Consider the family of normal distributions $$\{N( \mu,\sigma^2): \mu \in \mathbb{R}, \sigma >0\}$$ on $\mathbb{R}^n$. Its claimed in the book Statistical Inference by Silvey that if we restrict to the subfamily where $\mu = \sigma^2$, we have a nonzero function $\mathbb{R}^n\rightarrow \mathbb{R}$, namely $$f(x):= \overline{x}- \frac{1}{n-1}\sum_i(x_i-\overline{x})^2$$
with zero expectation w.r.t. every distribution in the subfamily. ($\overline{x}$ is supposed to be the average of the coordinates.) This is hard for me to see. Just in the two dimensional case I get a messy integral
$$\int_{\mathbb{R}^2} \bigg( \frac{x+y}{2} - \big[(x-\frac{x+y}{2})^2 - (y-\frac{x+y}{2})^2\big]\bigg) \cdot exp \big[\frac{-(x-\mu)^2-(y-\mu)^2}{2\mu}\big]dxdy$$
which even wolfram alpha doesn't want to do.
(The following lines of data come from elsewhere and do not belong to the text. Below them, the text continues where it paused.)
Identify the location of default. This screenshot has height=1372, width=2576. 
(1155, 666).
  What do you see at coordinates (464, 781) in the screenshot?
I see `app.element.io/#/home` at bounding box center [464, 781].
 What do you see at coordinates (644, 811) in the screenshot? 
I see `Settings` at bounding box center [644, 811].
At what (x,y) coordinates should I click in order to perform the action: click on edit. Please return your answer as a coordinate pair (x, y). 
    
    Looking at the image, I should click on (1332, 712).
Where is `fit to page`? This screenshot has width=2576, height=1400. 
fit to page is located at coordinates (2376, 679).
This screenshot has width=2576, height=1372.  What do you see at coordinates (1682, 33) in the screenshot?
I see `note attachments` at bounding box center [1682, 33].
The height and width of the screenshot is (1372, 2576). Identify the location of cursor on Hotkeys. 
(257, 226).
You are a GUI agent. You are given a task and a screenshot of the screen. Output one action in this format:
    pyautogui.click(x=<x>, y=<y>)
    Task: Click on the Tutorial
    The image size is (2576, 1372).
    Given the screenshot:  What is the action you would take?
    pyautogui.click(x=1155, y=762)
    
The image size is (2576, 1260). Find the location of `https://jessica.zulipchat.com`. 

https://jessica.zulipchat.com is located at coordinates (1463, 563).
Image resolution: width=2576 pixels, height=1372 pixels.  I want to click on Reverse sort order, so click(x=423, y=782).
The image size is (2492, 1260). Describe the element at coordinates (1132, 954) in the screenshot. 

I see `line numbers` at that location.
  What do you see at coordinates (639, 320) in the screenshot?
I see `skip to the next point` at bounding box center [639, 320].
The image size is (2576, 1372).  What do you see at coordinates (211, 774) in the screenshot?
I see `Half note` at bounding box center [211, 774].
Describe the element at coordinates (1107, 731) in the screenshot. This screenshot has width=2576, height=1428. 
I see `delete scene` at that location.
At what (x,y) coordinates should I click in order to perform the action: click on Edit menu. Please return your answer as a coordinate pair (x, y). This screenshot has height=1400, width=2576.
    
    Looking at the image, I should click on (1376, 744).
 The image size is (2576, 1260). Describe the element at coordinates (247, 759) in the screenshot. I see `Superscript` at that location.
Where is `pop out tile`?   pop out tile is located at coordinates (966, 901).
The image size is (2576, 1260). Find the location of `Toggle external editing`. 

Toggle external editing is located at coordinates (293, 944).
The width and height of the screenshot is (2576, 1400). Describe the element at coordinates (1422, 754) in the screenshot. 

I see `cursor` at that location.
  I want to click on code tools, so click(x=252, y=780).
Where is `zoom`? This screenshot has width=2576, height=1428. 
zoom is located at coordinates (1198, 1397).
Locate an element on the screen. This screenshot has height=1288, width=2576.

Am I really supposed to hack through this integral? Or is this supposed to be more clear? I can see that in some sense $f$ is the difference of an average and a variance (although the $n-1$ rather than $n$ in the denominator puzzles me), but I don't know how to make sense of that.